** Begin ENTRIES PROVIDED **

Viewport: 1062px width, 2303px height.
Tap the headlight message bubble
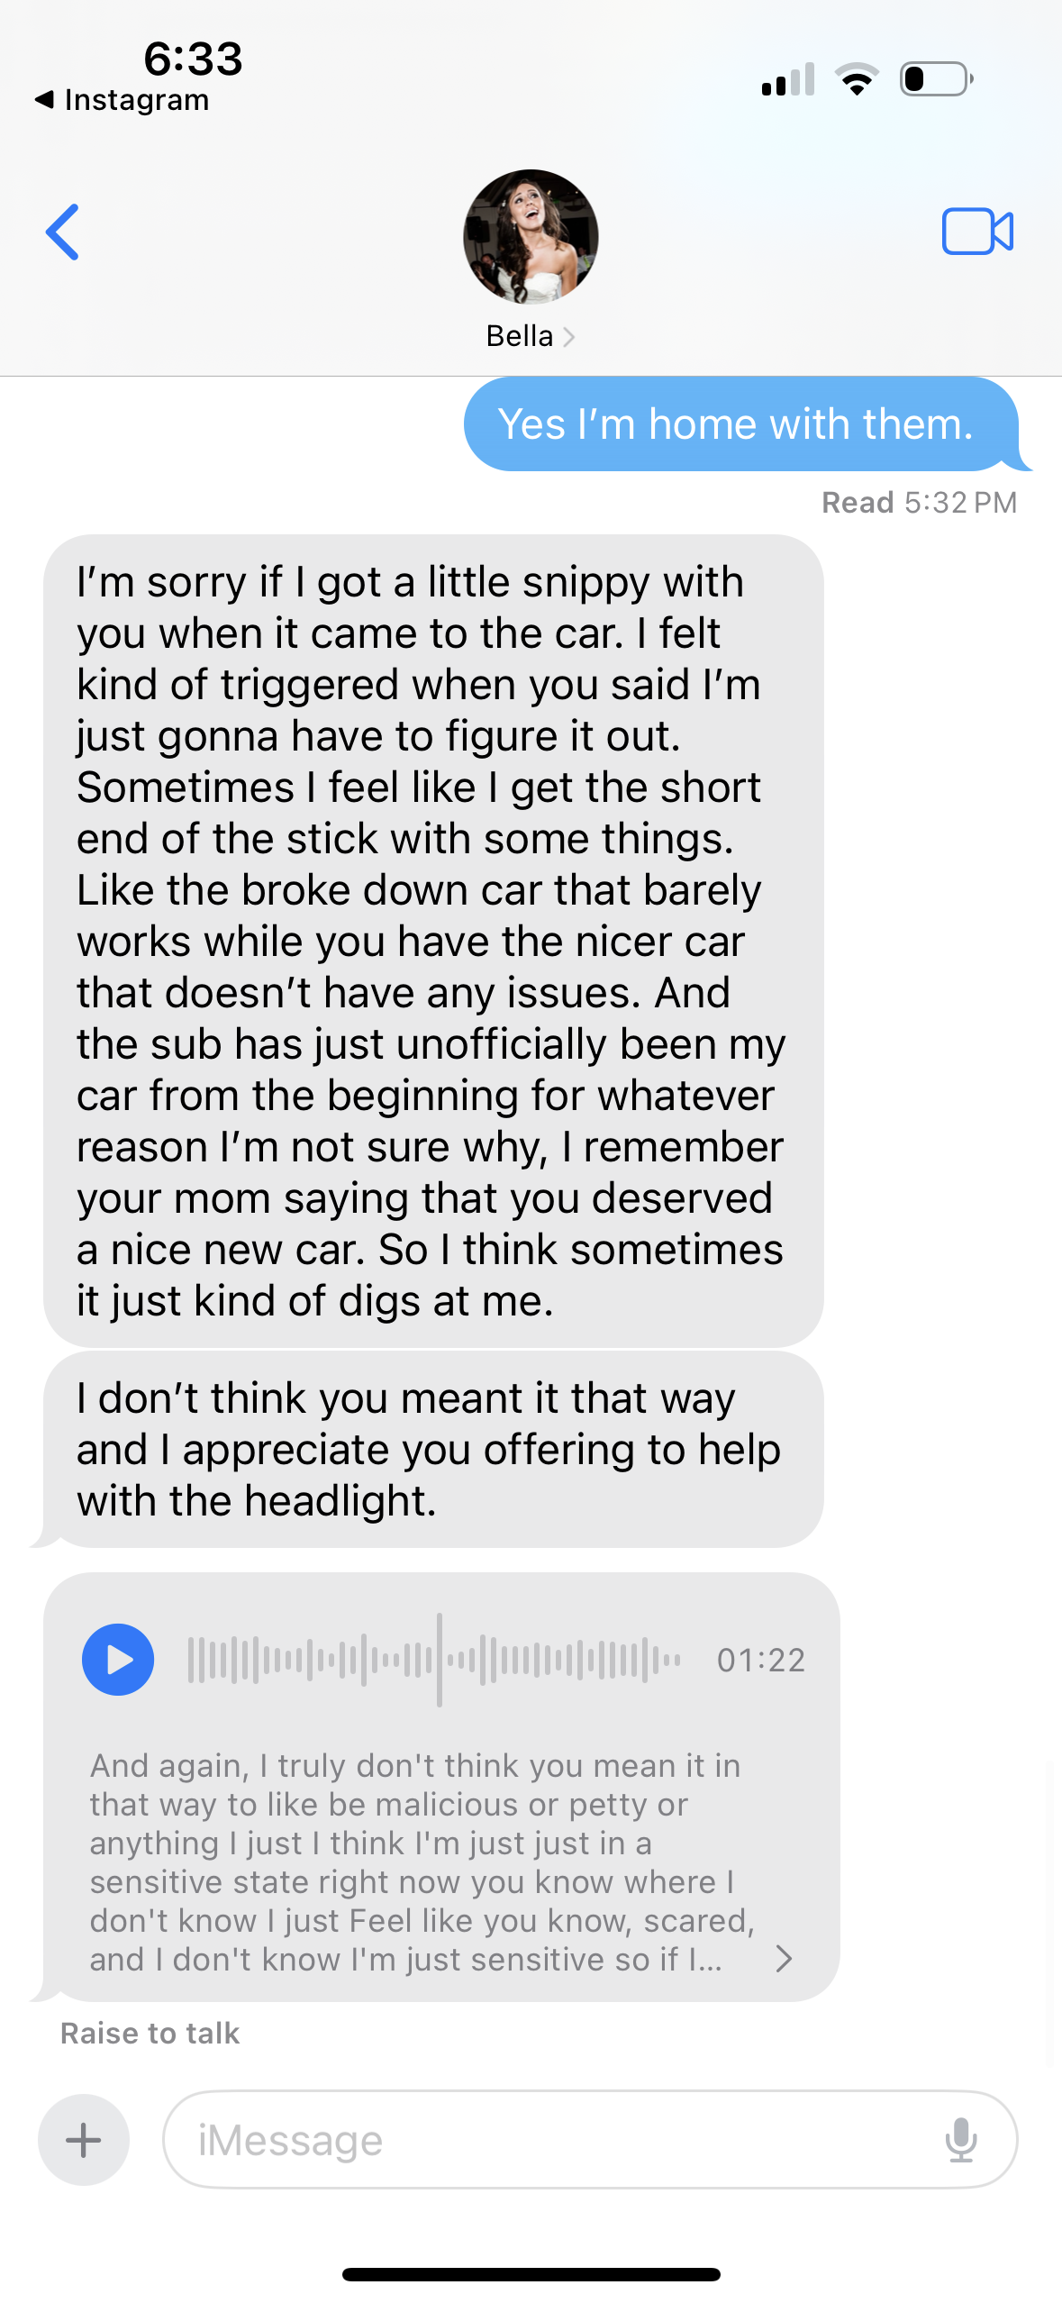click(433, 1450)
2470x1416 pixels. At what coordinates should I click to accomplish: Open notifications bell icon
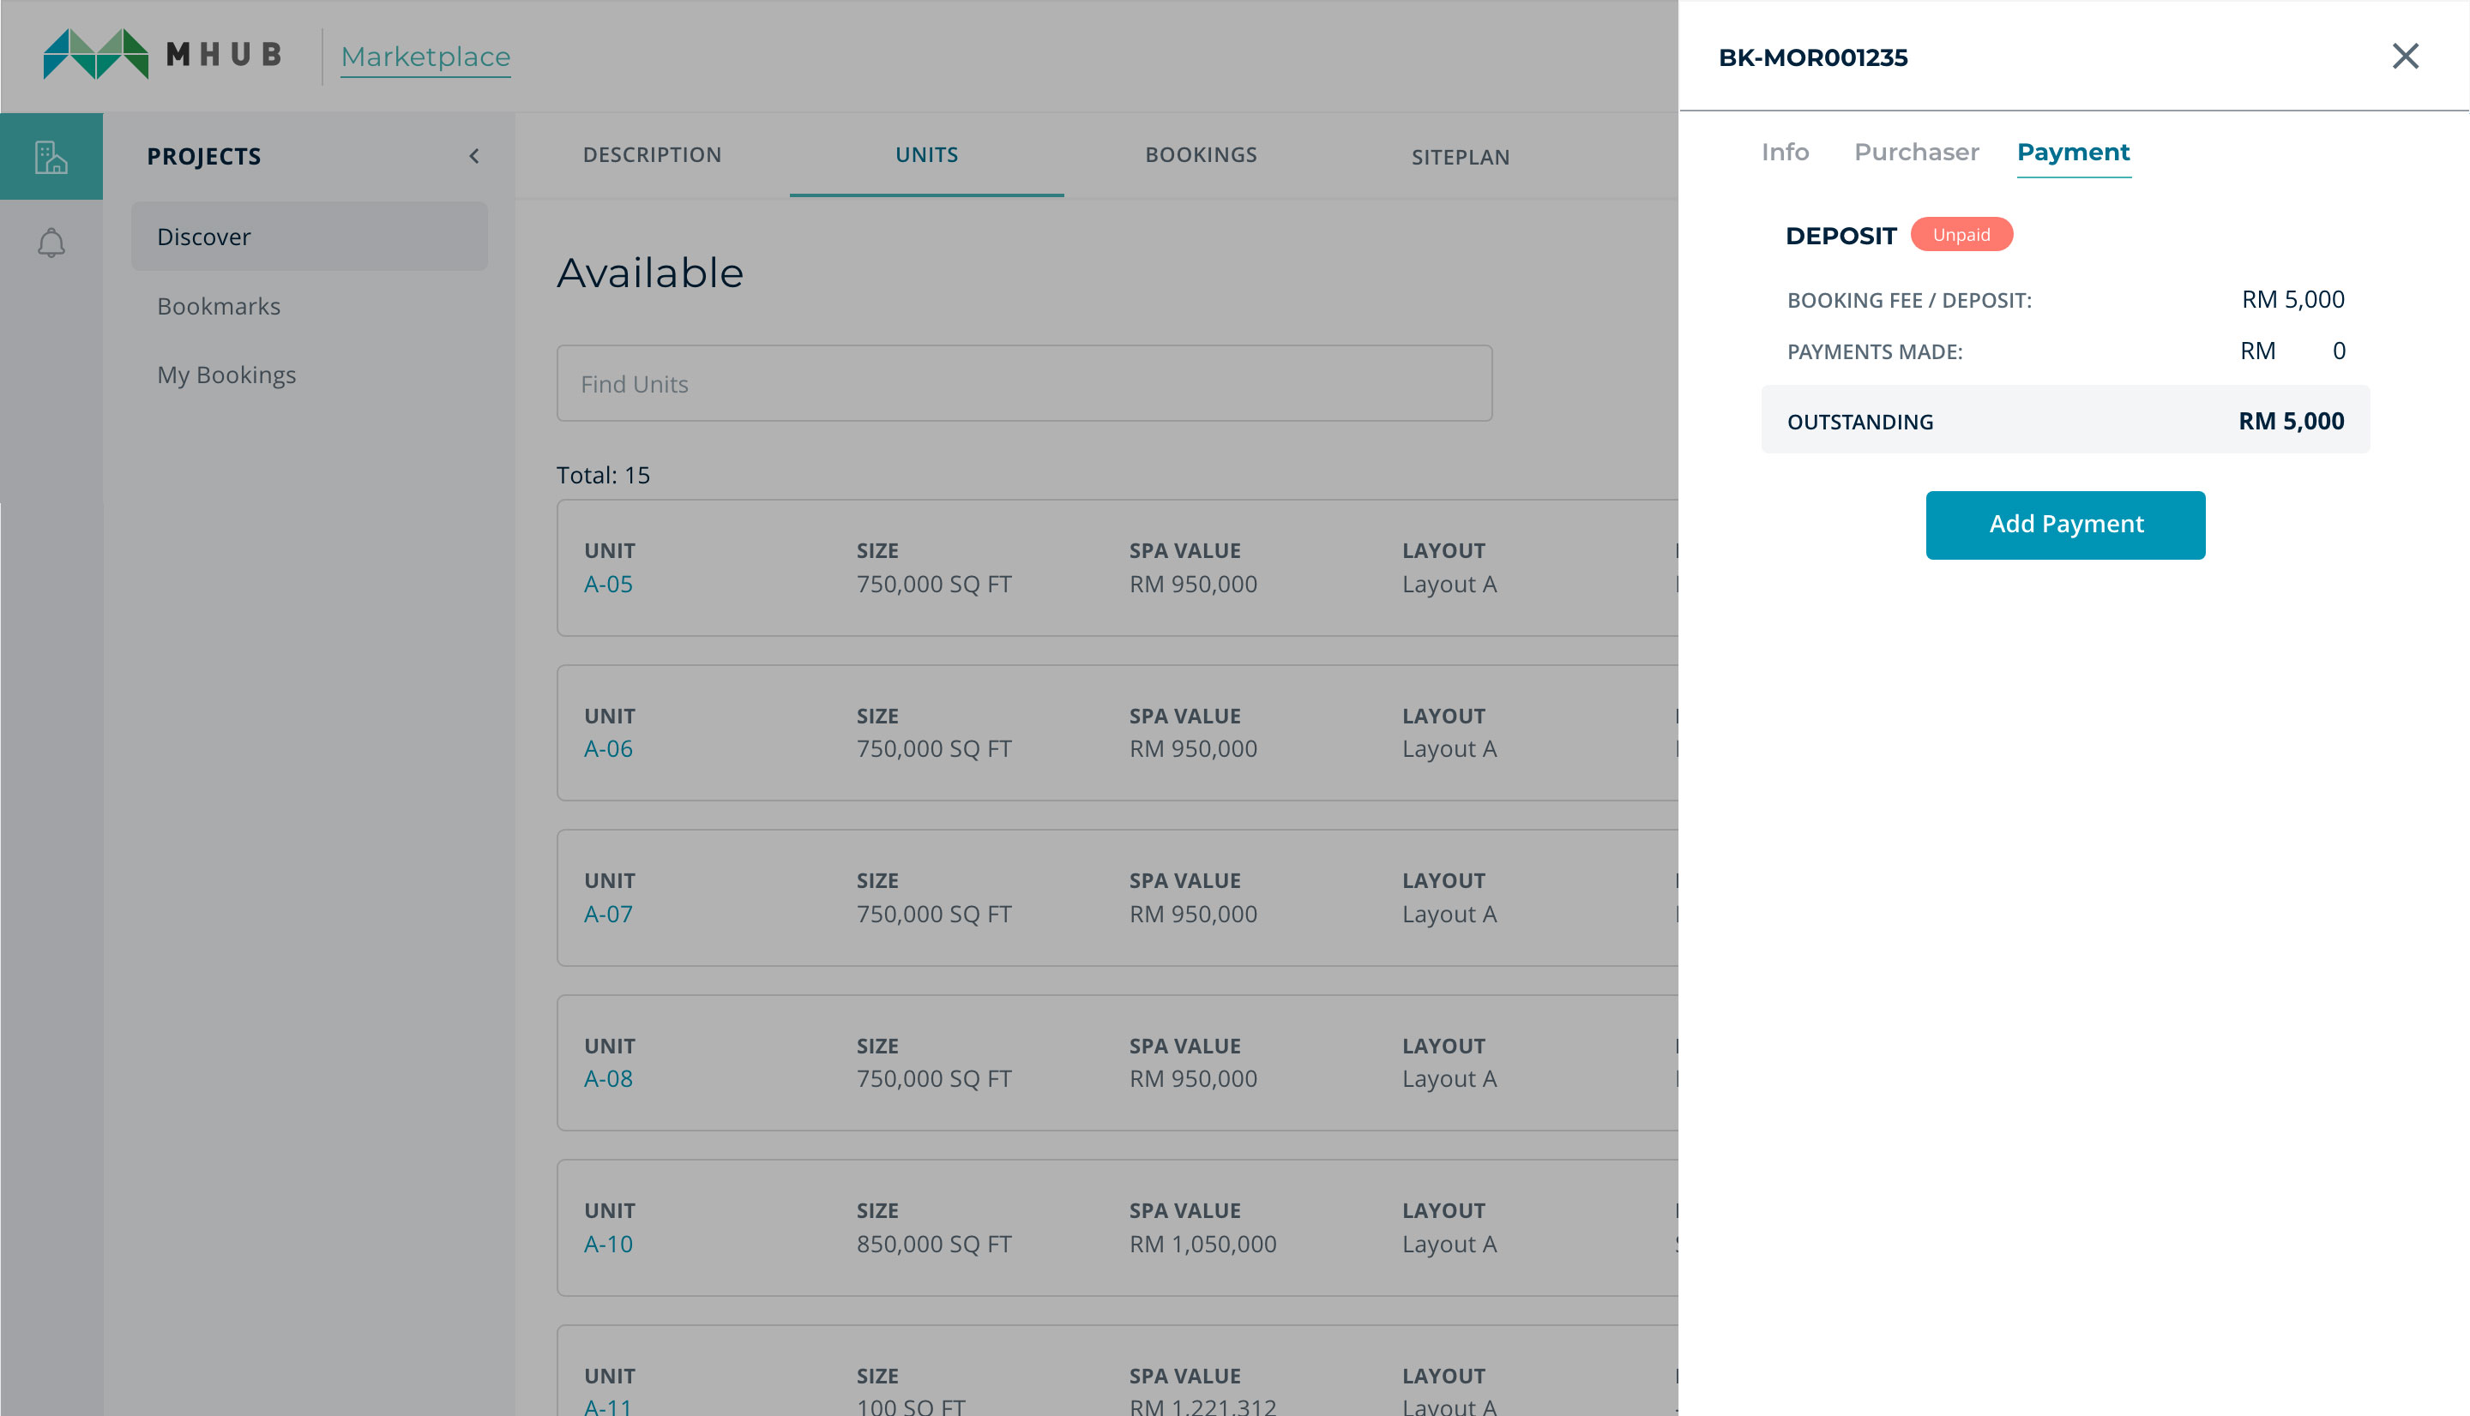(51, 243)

** End ENTRIES PROVIDED **
** Begin ENTRIES PROVIDED **

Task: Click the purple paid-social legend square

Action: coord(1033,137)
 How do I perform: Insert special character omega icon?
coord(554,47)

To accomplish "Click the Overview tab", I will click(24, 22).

** End ENTRIES PROVIDED **

Copy the lines of the material above from the line with "Task: Click the" up to and including the line with "will click(24, 22).", with no changes.

◆ COMPLETE ANSWER:
Task: Click the purple paid-social legend square

Action: coord(1033,137)
 How do I perform: Insert special character omega icon?
coord(554,47)

To accomplish "Click the Overview tab", I will click(24, 22).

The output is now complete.